The third reason that single reflex bandpass is so good in a car is that the coupling chamber reduces distortion via two mechanisms. First, the chamber rolls off high frequencies, and that reduces 2nd and 3rd order distortion. Second, at the tuning frequency excursion is reduced, and this reduces distortion.


If you're very very clever, it's possible to get very very good transient response from a dual reflex box, but you REALLY gotta know what you're doing. If transient response is important to you, I'd probably look at sealed boxes and tapped horns first; if you tweak the variables it's possible to get very good phase response out of both.

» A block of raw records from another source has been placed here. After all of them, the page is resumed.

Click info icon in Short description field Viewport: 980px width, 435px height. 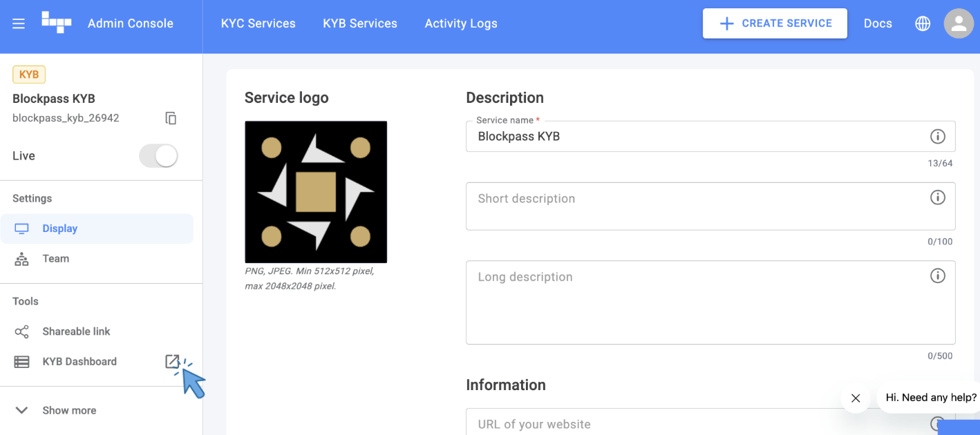[937, 197]
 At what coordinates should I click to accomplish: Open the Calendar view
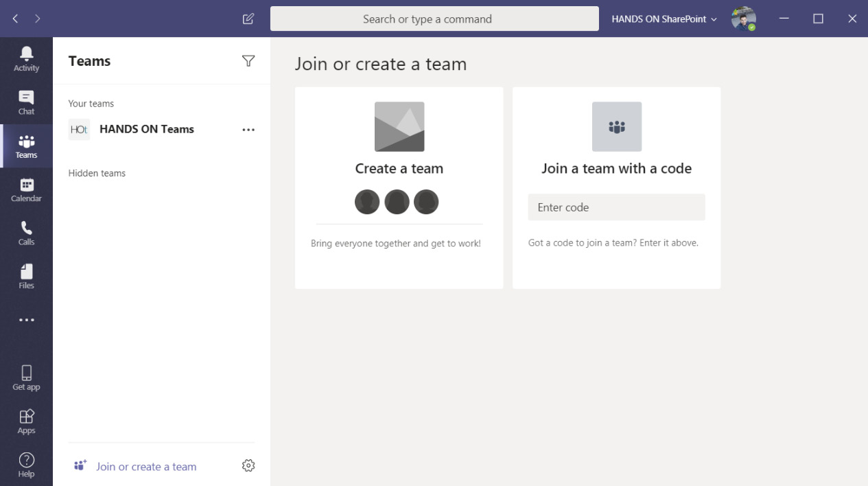(26, 189)
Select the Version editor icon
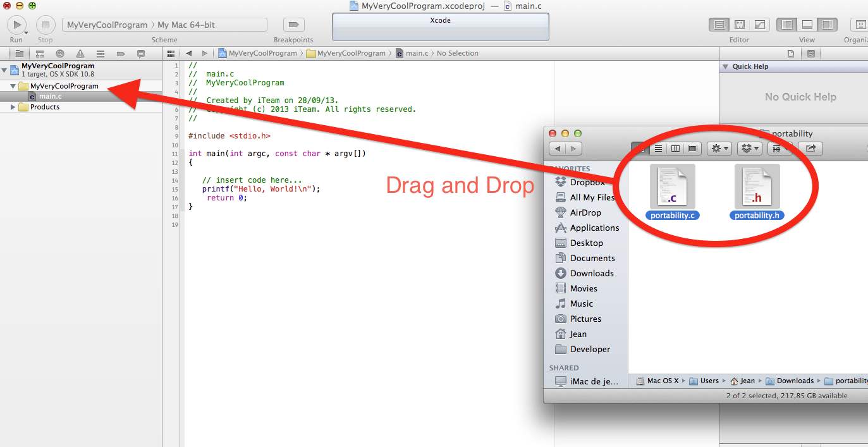 pos(759,25)
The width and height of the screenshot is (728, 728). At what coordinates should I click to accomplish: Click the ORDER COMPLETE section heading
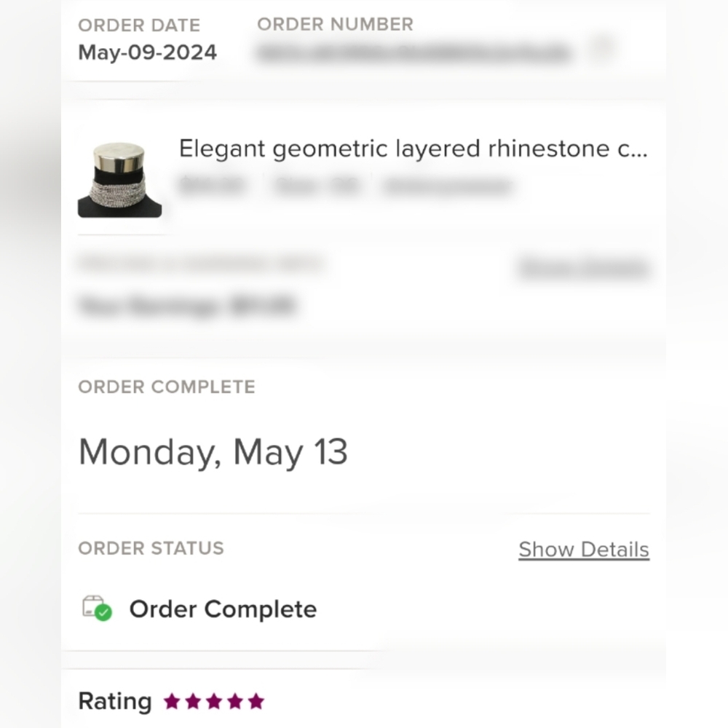[167, 387]
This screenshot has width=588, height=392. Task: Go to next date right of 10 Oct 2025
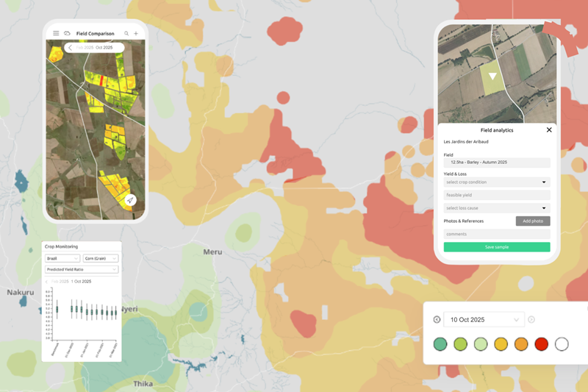[x=531, y=320]
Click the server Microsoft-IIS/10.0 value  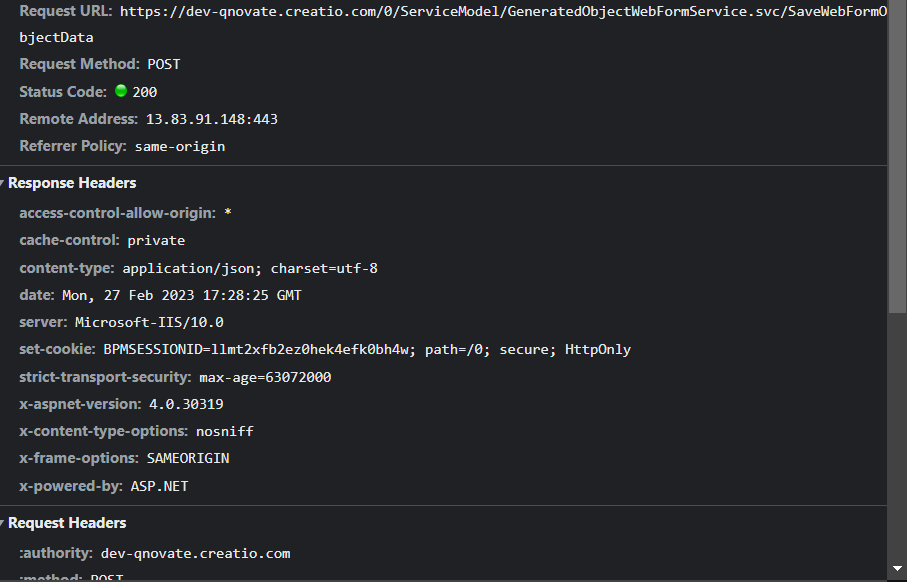(149, 322)

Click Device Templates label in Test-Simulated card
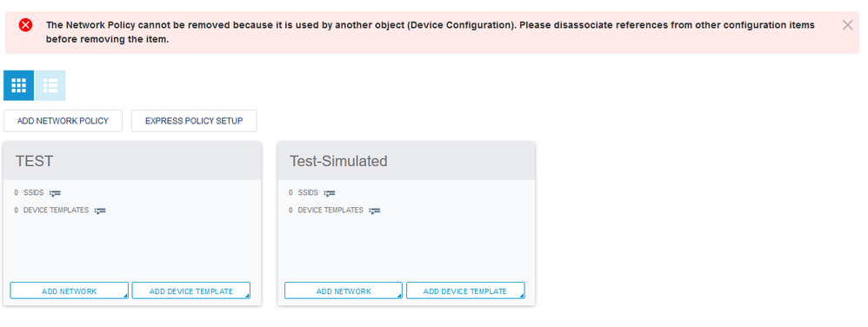pos(331,210)
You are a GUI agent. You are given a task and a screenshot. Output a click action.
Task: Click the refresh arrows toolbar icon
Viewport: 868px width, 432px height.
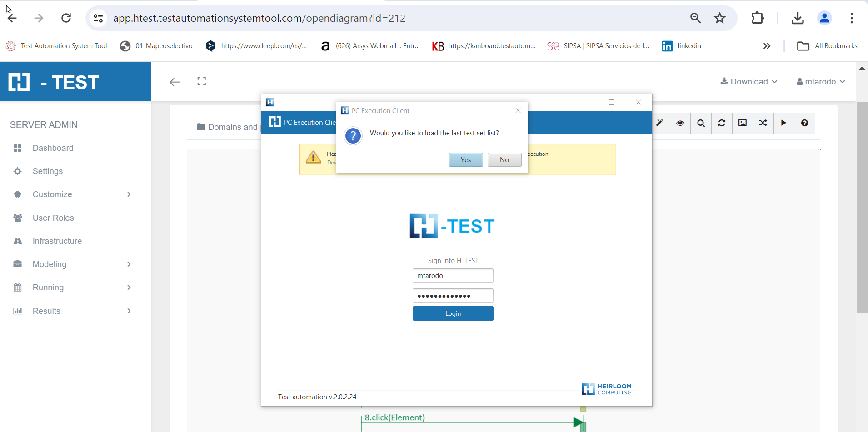tap(722, 123)

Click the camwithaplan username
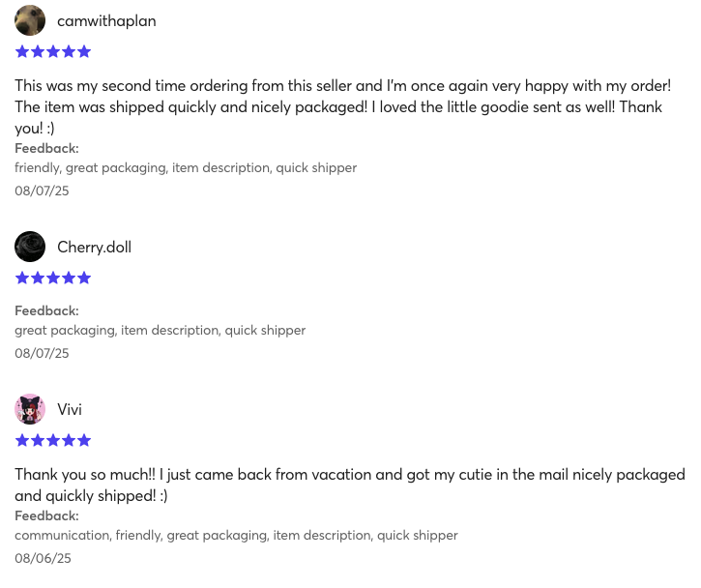point(106,21)
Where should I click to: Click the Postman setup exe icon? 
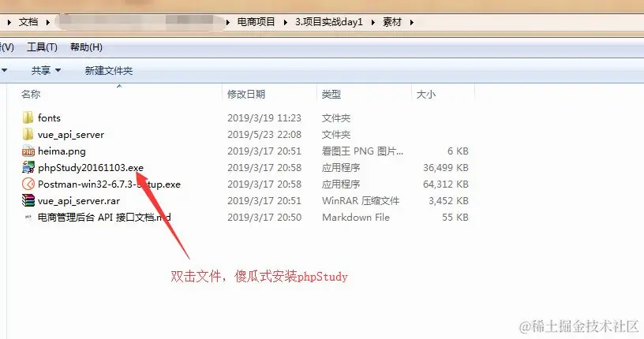[28, 184]

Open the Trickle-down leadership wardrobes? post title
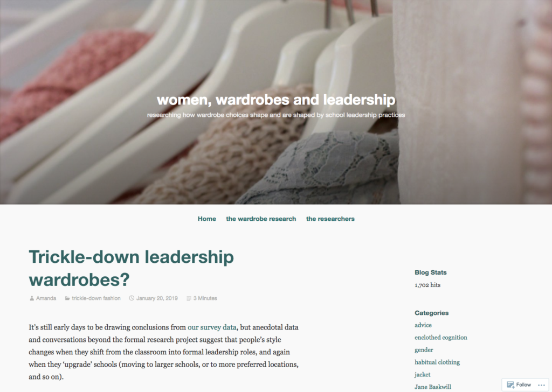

As for the choice of woofer in a single reflex bandpass, that's easy. Just use one that's suitable for a sealed box. Then tune the front chamber to the Fb of the sealed box, and tweak the volume of the chamber to increase or decrease bandwidth and efficiency. Bigger chamber in the front gets you more gain, but also reduces bandwidth.


----------



## Patrick Bateman (Sep 11, 2006)

Oh - one last thing.

If you want to see some really well done bandpass boxes, check out the boxes that Kef did in the early 90s.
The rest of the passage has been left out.